Clay Travis has a blunt response to Barack Obama’s claim that he “doesn’t know” what motivated Charlie Kirk’s murder. In just two minutes, Travis summed up what every angry American is feeling right now.

“YOU CAUSED THIS!”

“You can’t call the president of the United States Adolf Hitler for 10 years… you cannot say that anyone who voted for Trump or advocated for him like you, me, Riley, and Charlie Kirk are Nazis, and then when someone tries to kill us, suddenly say, ‘We condemn this violence.’ You caused it!”

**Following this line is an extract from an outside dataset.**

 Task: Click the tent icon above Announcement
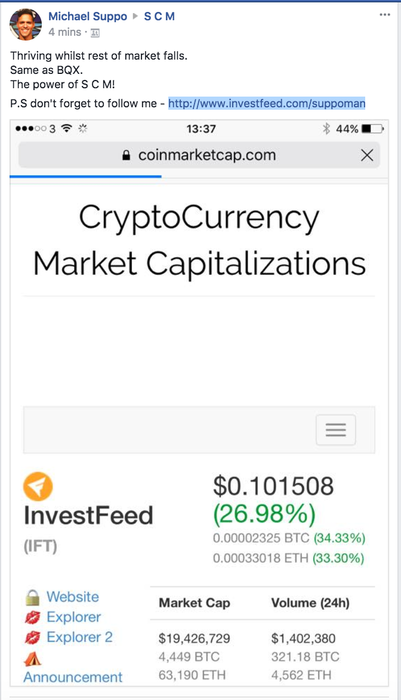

“Look at me right now! You caused this! When you tell people that someone is Hitler, you are telling crazy people: go kill them. And I’m sick of pretending that is anything other than what they are doing. … Charlie Kirk bore the brunt of that left-wing violence.”

Also see,

How We Got Here

And yes, Lefties [similar to Islamo-Fascists], Thinks Lawns Are Racist. Add to that Math. Even showing up to work on time is “systematic white supremacy.” When everything is racist there’s no room for reason. And this is what we are seeing, when horticulture is considered racist, you have a whole generation that is ill prepared for real life:

It is this generation of young adults, with safe rooms with videos of kittens when a disagreeing speaker comes to their campus… “what are these kids to do when something bad happens?”

Reason is gone, not offending someone is the new gospel: “…demanding the campus be made more of a “sanctuary” as they protested classism, sexism, discrimination and ethnic intimidation.” (Detroit News) | Milk and cookies, crayons and coloring books, therapy dogs and ducks (Campus Reform). When the real world and these people collide, escape goats are the outcome:

  • So, in the West as these “well-meaning” ideals works themselves out, expect more legal, cultural, and violent expression against those who hold to a historical, conserving theology and expressing this in public life. (ME/RPT in 2015)

Need more examples to support the Left’s [read here Democrats and the MSMS] push to label Republicans such horrible things that people want to kill us?

Which brings me to Nick Freitas’ response to the Left…

There is a civil war that Prager said was not bloody, that became bloody with the attempted assassinations of Trump, and the successful assassination of Charlie Kirk.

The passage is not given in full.